Unbeknownst to the woman’s family, a friend had allegedly coerced the “vulnerable” victim into handing over the money, which was later used to fund a gambling binge at a Darwin casino.
The ABC can reveal it is one of seven reports relating to suspected financial abuse, flagged by Australia’s big banks with NT elder abuse services in just five months.
Each incident, identified between October 2017 and February 2018, involved different clients.
In another case, a client with dementia was able to withdraw $100,000 because bank staff did not have access to updated power of attorney documents that would enable them to confirm her condition or determine if a second party had been delegated control over her finances.
It is the first time Top End banking staff have come forward with their concerns, something advocates attribute to strengthened communication lines between banks and elder abuse services in the absence of wider reforms.
Banks ‘hamstrung’ in acting
Alarmingly, the data only details instances where concerns have been reported by banks to the NT Council of the Ageing.
That means it is not known if there have been further instances where concerns have been raised internally, or if suspected cases have gone undetected.

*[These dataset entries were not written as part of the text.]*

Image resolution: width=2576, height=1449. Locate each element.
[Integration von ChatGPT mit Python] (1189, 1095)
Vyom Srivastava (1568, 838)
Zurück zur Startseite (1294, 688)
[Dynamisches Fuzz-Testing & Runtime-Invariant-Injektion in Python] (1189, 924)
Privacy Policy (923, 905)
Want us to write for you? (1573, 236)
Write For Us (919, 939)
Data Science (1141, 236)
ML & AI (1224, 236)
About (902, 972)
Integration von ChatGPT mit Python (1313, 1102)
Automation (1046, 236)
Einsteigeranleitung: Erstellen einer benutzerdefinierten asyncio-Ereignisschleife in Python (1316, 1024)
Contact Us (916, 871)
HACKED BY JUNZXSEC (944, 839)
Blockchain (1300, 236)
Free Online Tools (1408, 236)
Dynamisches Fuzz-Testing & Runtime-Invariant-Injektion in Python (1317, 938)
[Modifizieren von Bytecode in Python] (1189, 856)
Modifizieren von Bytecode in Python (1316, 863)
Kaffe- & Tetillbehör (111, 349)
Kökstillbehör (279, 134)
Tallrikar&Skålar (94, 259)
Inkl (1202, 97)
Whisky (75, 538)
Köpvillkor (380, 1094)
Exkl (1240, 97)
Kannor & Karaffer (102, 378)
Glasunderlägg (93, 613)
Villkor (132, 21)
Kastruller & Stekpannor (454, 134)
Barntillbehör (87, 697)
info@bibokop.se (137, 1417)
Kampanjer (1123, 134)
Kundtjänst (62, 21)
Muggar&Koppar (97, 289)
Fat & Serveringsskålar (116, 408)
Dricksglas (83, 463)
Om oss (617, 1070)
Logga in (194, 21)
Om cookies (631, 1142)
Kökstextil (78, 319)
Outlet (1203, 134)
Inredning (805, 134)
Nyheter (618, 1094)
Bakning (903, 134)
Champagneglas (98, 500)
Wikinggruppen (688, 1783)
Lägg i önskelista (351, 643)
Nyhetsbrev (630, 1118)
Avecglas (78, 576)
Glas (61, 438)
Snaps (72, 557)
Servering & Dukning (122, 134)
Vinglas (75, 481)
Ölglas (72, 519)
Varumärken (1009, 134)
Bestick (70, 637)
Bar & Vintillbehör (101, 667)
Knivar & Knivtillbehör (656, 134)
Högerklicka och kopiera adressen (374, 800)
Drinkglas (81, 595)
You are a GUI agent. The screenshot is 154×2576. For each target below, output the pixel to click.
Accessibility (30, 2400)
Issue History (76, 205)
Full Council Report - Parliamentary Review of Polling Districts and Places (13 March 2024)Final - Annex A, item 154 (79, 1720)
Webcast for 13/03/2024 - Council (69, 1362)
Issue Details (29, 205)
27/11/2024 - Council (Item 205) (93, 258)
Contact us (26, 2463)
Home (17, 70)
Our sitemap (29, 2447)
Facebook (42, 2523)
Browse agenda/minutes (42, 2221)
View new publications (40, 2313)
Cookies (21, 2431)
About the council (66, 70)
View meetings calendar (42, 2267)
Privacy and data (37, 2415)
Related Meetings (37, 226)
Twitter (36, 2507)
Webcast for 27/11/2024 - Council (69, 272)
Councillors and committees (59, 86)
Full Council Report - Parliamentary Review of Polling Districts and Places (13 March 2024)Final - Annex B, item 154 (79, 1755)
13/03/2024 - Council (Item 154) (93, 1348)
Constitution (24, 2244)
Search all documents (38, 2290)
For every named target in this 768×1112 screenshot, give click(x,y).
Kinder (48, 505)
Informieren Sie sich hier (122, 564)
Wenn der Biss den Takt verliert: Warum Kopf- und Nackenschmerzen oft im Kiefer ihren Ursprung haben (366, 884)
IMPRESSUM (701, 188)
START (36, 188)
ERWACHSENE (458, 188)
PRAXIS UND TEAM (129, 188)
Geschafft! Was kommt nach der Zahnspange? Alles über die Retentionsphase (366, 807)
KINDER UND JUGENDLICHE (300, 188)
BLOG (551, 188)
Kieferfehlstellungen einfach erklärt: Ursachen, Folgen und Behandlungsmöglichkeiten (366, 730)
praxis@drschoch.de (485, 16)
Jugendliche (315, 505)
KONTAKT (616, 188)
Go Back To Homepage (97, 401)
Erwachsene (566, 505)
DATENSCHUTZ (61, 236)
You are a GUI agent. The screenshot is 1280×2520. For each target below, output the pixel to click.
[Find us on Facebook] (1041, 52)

Currently, anyone can present a power of attorney document to a bank, without tellers having access to real-time information as to whether it is valid, or has been superseded by a new set of instructions.
There is also no central reporting authority for banks to refer concerns, meaning staff are often hamstrung in acting on suspected cases of financial abuse.
“Because it’s a family member, they’d rather be financially coerced into taking their money than losing contact,” NT Council of the Ageing CEO Sue Shearer said.
“That’s why that sort of abuse isn’t reported very often… we’re only hearing about it [recently] because of the banks.
“[But] the bank has no way of checking that this is what the person who owns the account wants. They can’t check a lot of the power of attorney information.”
It is a predicament Australia’s banking authority, the Australian Banking Association, is acutely aware of.